Manuel Alcaraz Ramos
Información de Alicante 21 de
Agosto de 2009
"Lo característico de España no es que en ella la Inquisición quemase a los heterodoxos, sino que
no
hubiese ningún heterodoxo que quemar" (J. Ortega y
Gasset, "El espectador")
Hace unos
días se ha celebrado en la Comunidad Valenciana un
"bautismo laico", como otro, representado por
progresistas de postín, hecho antes en Madrid. A mi
modo de ver esto sería mera broma entretenida si no
fuera porque pone de relieve lo difícil que es ser
laico consecuente en España y, sin embargo, lo fácil
que es acabar ayudando a la Iglesia Católica con
bienintencionadas pantomimas. Y es que, de entrada,
el gesto parece ignorar que lo que tuvo fuerza
auténticamente revolucionaria fue el invento del
Registro Civil, que despojó a la Iglesia del
monopolio sobre identidad y trayectoria vital de las
personitas que llegan al mundo y que son, sin
permiso de Dios, integradas en el ámbito formal de
la esfera pública. Que, una vez efectuada la
inscripción, la familia quiera organizar un sarao
con brindis al Che Guevara y berridos folk hasta que
la criatura se desmaye, ya es cosa de cada cual; que
también tienen narices que estas ráfagas de
acratismo requieran del respaldo del poder político
para realizarse.
Si dejamos aparte el matrimonio, que antes que acto
religioso ya era contrato y que es ejercicio de un
Derecho que, por su trascendencia, requiere de
alguna solemnidad, la reconversión civilista de
sacramentos puede llevarnos a lugares inusitados.
Veremos, quizá, una "confirmación de ateísmo" en la
que el adolescente se rascará los granos mientras
asegura perseverar en la fe infiel de sus mayores;
una "ordenación sacerdotal atea", en la que los más
rotundos creyentes en la inexistencia de Dios harán
votos perpetuos de constancia en su actitud; la
"penitencia laica" consistirá en el perdón amable de
las recaídas en la fe de Abraham o de uno de esos, y
será penitenciada con la lectura de manuales de
autoayuda y la ingesta de música chill out; y, en
fin, en la "extremaunción incrédula", alguien
asegurará al moribundo que le espera el divertido
Infierno o la Nada Absoluta, con lo que el agónico
se marchará reconfortado, a la espera que en el
funeral se lean poemas de Brecht y Miguel Hernández,
mientras canta Joaquín Sabina, amén.
(Afortunadamente aquí no se estila la circuncisión).

→ **Datos mostrados**

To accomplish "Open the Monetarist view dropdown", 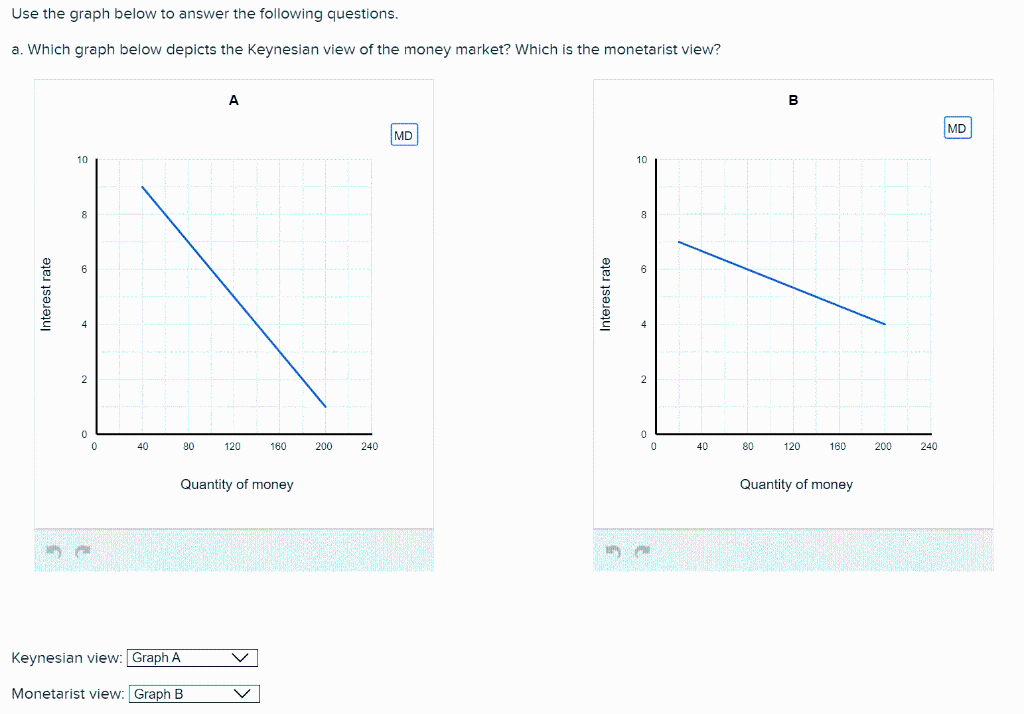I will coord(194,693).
--
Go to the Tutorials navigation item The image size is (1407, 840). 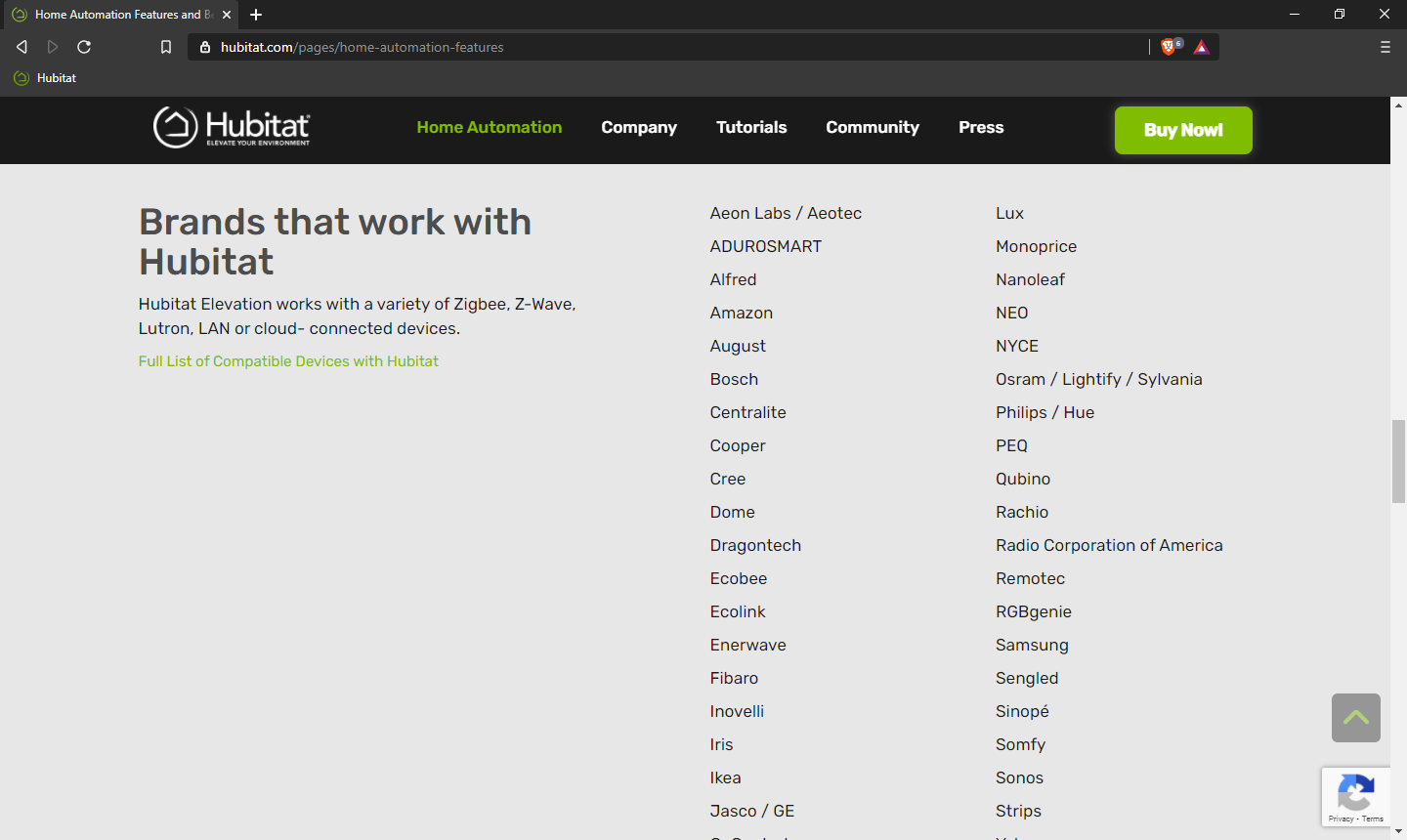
---
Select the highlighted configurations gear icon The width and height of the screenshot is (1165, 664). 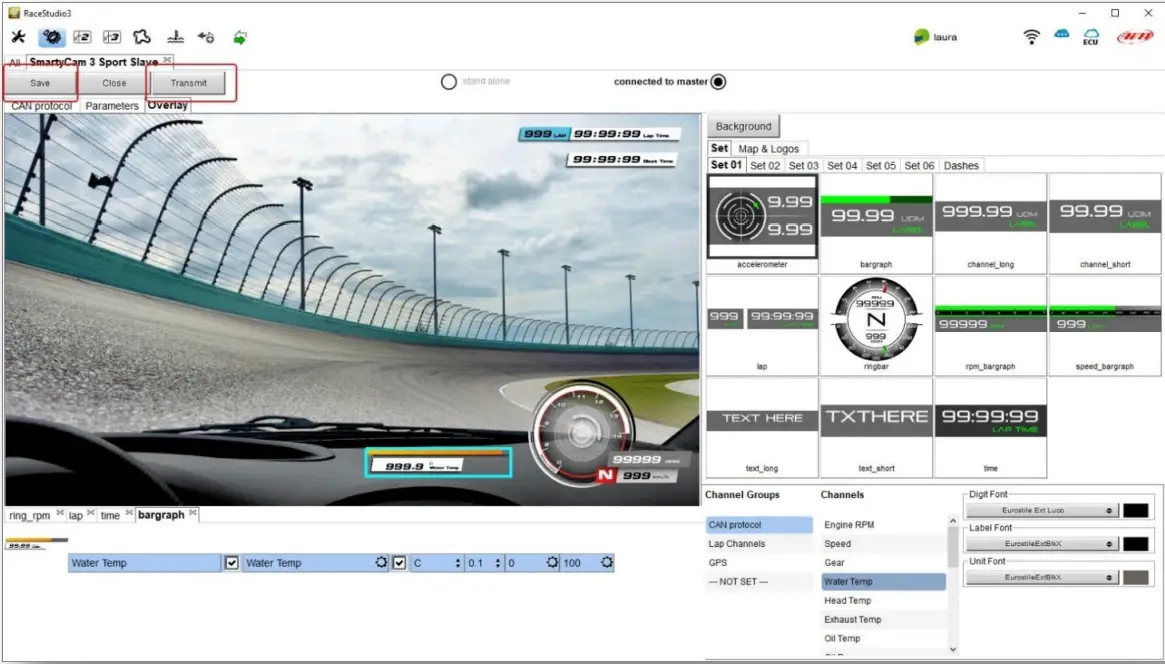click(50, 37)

→ **Requisitos de la tarea**
Enumera, por favor, todas las ceremonias laicas que el texto de la página nombra entre comillas.

→ **Respuesta**
- "bautismo laico"
- "confirmación de ateísmo"
- "ordenación sacerdotal atea"
- "penitencia laica"
- "extremaunción incrédula"